## [DIE AUFGABEN]
1. Auf welche Vorschrift hat der BGH den Sockelpreis nach Meinung des LG Köln im Ausgangstext allein gestützt?
2. Gib den Abschnitt des Ausgangstexts von „Wer hat denn“ bis „Urt. v. 20.08.09.“ Wort für Wort wieder.

## [AUSGANGSTEXT]
====

Wer hat denn nun Recht?

RR-E-ft:
Anders als das LG Köln u.a. sehen es - meines Erachtens zutreffend -  u.a. LG Gera, Urt. v. 07.11.08, OLG Hamm, Urt. v. 29.05.09 und LG Mannheim, Urt. v. 20.08.09.
Für letztgenannte Auffassung spricht m. E. BGH, Urt. v. 20.07.2005 - VIII ZR 199/04.

Man sieht, dass die Gerichte in dieser Frage bisher Gegensätzliches für Recht erkennen.

reblaus:
@Courage
Der BGH hat in drei Entscheidungen zum Sockelpreis insgesamt viermal darauf hingewiesen, dass der zuvor einseitig erhöhte Preis zum Vertragspreis wird.

Bei einem Sondervertrag mit unwirksamer Preisanpassungsklausel gibt es aber keinen zuvor einseitig erhöhten Preis. Das LG Köln hält diesen vierfachen Hinweis des BGH für unwesentliches Geschwätz, und meint der BGH habe den Sockelpreis allein auf § 2 Abs. 2 GasGVV gestützt. Auf den Aufhänger des zuvor einseitig erhöhten Preises käme es nicht an, und wenn der BGH dies noch so oft wiederhole.

====

## [AUFGEFÜHRTE EINTRÄGE]
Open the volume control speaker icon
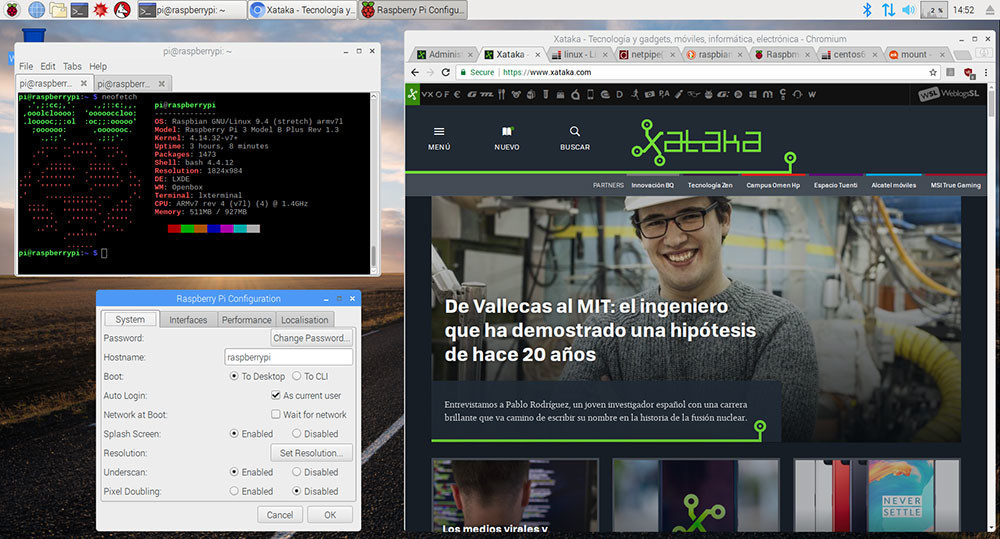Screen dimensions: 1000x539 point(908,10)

====

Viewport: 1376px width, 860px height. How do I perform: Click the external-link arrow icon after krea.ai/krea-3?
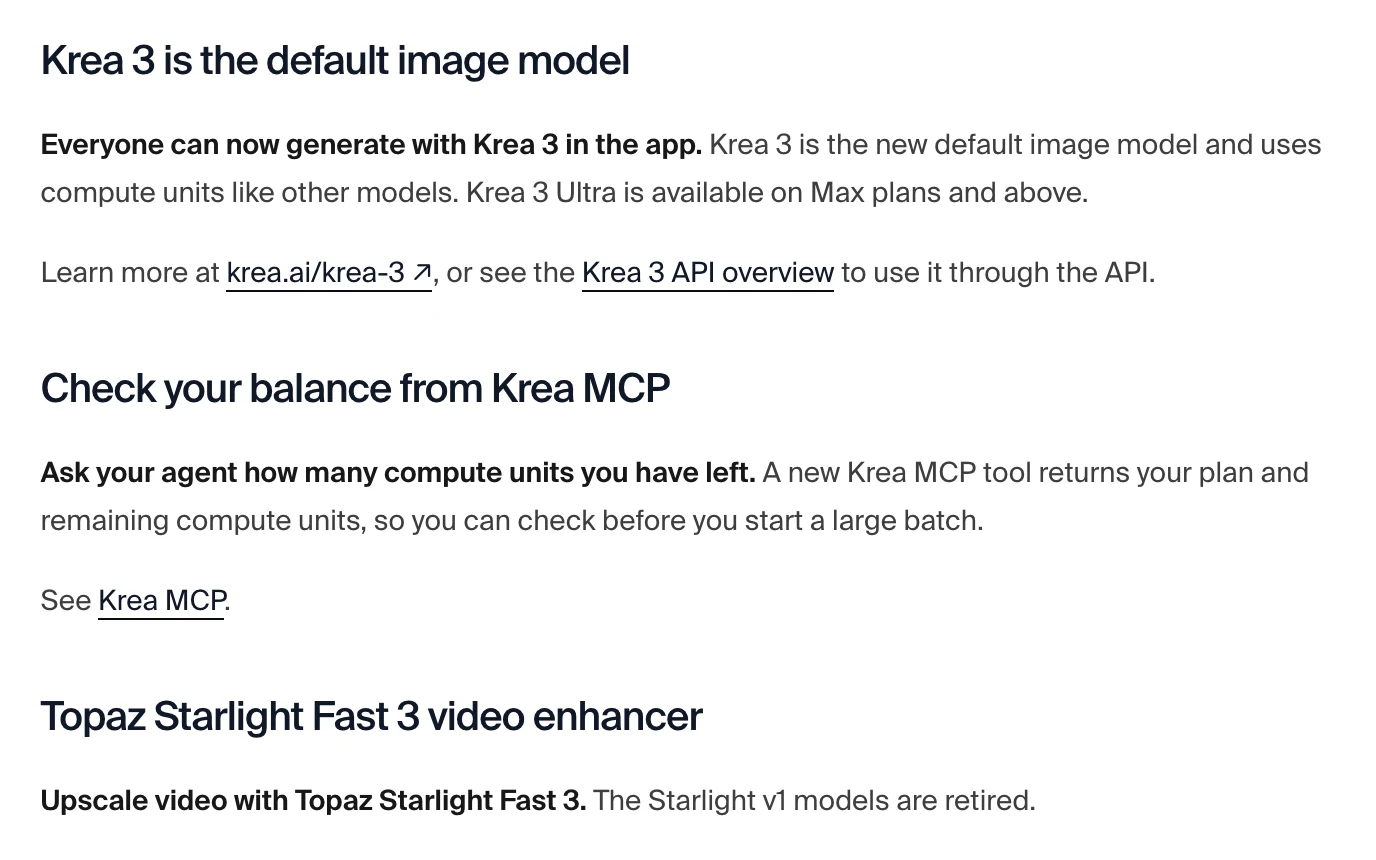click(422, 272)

====

## [LÖSUNGEN]
1. Auf § 2 Abs. 2 GasGVV.

2.
Wer hat denn nun Recht?

RR-E-ft:
Anders als das LG Köln u.a. sehen es - meines Erachtens zutreffend -  u.a. LG Gera, Urt. v. 07.11.08, OLG Hamm, Urt. v. 29.05.09 und LG Mannheim, Urt. v. 20.08.09.